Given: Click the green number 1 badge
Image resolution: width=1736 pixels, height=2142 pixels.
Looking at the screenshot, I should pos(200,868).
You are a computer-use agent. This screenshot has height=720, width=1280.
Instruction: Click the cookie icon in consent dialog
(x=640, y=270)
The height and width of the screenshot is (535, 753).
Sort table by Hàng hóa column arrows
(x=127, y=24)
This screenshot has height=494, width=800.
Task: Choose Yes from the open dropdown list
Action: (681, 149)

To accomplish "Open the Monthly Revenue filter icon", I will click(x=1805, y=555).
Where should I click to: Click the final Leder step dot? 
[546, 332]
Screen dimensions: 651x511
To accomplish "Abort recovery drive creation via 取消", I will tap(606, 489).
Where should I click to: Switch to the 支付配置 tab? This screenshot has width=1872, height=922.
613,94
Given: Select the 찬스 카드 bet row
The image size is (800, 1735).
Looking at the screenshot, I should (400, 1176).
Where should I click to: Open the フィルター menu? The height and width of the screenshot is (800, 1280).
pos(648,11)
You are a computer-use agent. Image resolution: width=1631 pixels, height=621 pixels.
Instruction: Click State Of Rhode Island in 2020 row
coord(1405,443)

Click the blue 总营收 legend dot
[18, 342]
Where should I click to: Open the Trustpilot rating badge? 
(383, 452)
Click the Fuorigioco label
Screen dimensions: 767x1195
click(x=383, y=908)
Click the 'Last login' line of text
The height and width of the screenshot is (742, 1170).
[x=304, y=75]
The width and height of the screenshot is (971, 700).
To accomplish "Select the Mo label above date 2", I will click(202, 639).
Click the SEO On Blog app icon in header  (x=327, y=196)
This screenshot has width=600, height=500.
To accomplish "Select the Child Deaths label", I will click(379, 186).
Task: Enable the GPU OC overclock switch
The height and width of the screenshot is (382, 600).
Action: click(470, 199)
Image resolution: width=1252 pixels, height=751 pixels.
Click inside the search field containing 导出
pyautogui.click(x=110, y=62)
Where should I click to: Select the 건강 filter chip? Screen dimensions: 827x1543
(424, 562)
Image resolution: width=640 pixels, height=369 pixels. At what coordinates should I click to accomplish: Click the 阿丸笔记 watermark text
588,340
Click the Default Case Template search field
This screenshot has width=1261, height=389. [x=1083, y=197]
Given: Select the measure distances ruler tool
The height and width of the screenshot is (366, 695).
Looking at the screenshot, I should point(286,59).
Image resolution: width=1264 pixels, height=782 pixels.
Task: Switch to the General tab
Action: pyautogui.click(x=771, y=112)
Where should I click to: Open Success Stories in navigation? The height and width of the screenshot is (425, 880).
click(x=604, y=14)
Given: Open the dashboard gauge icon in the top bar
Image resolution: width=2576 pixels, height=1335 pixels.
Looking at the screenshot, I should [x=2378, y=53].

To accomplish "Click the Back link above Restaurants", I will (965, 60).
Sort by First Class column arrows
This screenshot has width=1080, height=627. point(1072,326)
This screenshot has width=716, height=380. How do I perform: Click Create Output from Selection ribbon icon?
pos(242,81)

⁂

(YOUR TASK)
Output the lines of the listing from the one containing "will click(x=1805, y=555)." through the one containing "Looking at the screenshot, I should (400, 1176)." as a JSON list of strings, with one string per line and blank lines left out.

(RESPONSE TO THIS EXERCISE)
[
  "To accomplish \"Open the Monthly Revenue filter icon\", I will click(x=1805, y=555).",
  "Where should I click to: Click the final Leder step dot? ",
  "[546, 332]",
  "Screen dimensions: 651x511",
  "To accomplish \"Abort recovery drive creation via 取消\", I will tap(606, 489).",
  "Where should I click to: Switch to the 支付配置 tab? This screenshot has width=1872, height=922.",
  "613,94",
  "Given: Select the 찬스 카드 bet row",
  "The image size is (800, 1735).",
  "Looking at the screenshot, I should (400, 1176)."
]